Namun hingga saat surat ini disusun, korban menyampaikan bahwa belum ada tindak lanjut berarti dari Propam Polda Bali, dan justru berkembang dugaan bahwa beberapa oknum di internal Propam melindungi mereka.
Situasi ini menimbulkan keresahan publik. Terlebih lagi, masyarakat masih mengingat pernyataan Kapolri Jenderal Listyo Sigit Prabowo tentang komitmen memberantas perilaku menyimpang di tubuh Polri—
“Jika ada yang bermain-main, potong kepalanya!”

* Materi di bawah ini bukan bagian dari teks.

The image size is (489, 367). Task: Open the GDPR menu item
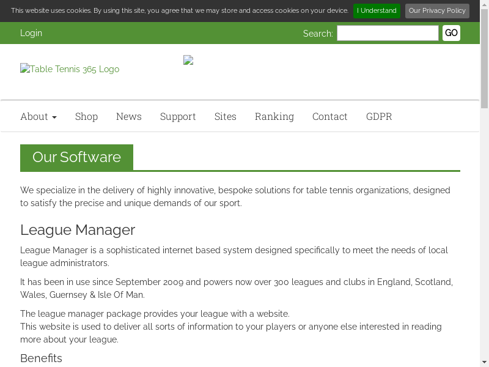tap(379, 116)
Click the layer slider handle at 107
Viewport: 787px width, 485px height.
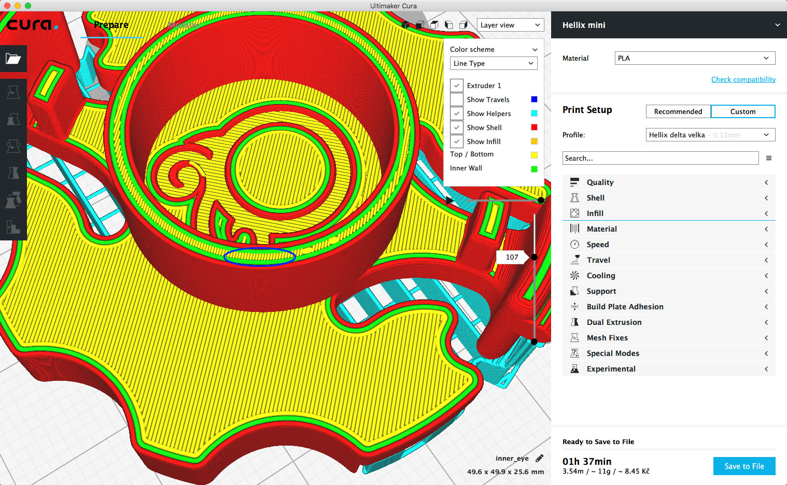(x=534, y=257)
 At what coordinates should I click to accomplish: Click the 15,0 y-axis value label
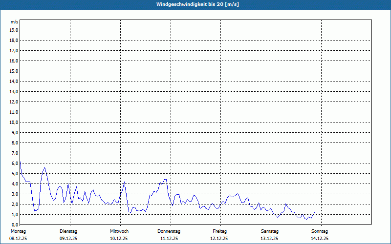(x=14, y=71)
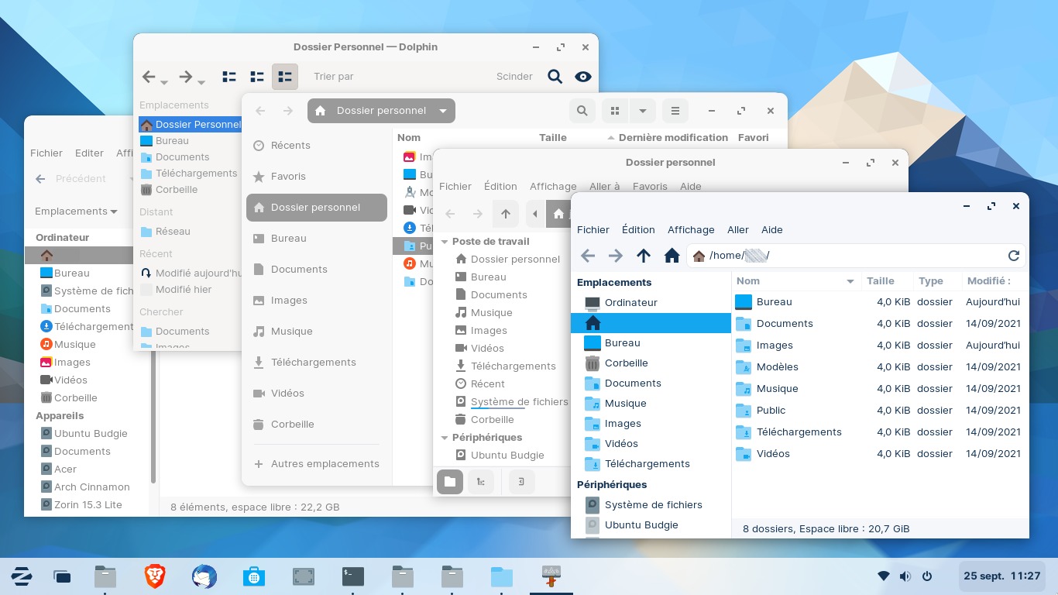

Sebuah kalimat tegas yang berarti bahwa siapapun pimpinan yang tidak mampu menertibkan anggotanya akan dicopot dari jabatan.

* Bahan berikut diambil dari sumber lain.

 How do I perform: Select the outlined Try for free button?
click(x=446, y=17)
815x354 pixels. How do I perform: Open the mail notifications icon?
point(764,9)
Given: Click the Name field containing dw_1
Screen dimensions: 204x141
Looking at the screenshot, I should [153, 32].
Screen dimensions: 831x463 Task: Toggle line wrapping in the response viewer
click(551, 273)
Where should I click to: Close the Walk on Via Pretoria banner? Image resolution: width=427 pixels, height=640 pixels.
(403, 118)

Dalam konteks kasus di Bali ini, masyarakat berharap pernyataan itu benar-benar diwujudkan. Apalagi jika dugaan bahwa oknum Propam melindungi pelaku benar adanya, maka hal tersebut merupakan ancaman serius terhadap citra dan integritas institusi Polri.
Masyarakat berharap Kapolda Bali bertindak tegas, transparan, dan tidak ragu memberikan sanksi berat hingga pemecatan terhadap pihak-pihak yang terbukti melakukan pelanggaran berat sebagaimana diatur dalam:
Pasal 368 KUHP (Pemerasan)
Pasal 372 KUHP (Penggelapan)
Pasal 378 KUHP (Penipuan)
UU No. 2 Tahun 2002 tentang Kepolisian terkait larangan penyalahgunaan wewenang
Kode Etik Profesi Polri (KEPP) yang mewajibkan anggota berperilaku jujur dan tidak memanfaatkan jabatan untuk keuntungan pribadi.
Jika kasus ini tidak ditangani secara serius, maka yang rusak bukan hanya satu institusi, tetapi kepercayaan publik yang selama ini sedang dibangun kembali oleh Polri.
Masyarakat menunggu langkah tegas, cepat, dan transparan—karena hukum seharusnya melindungi masyarakat, bukan malah menindas mereka melalui oknum yang tidak bertanggung jawab.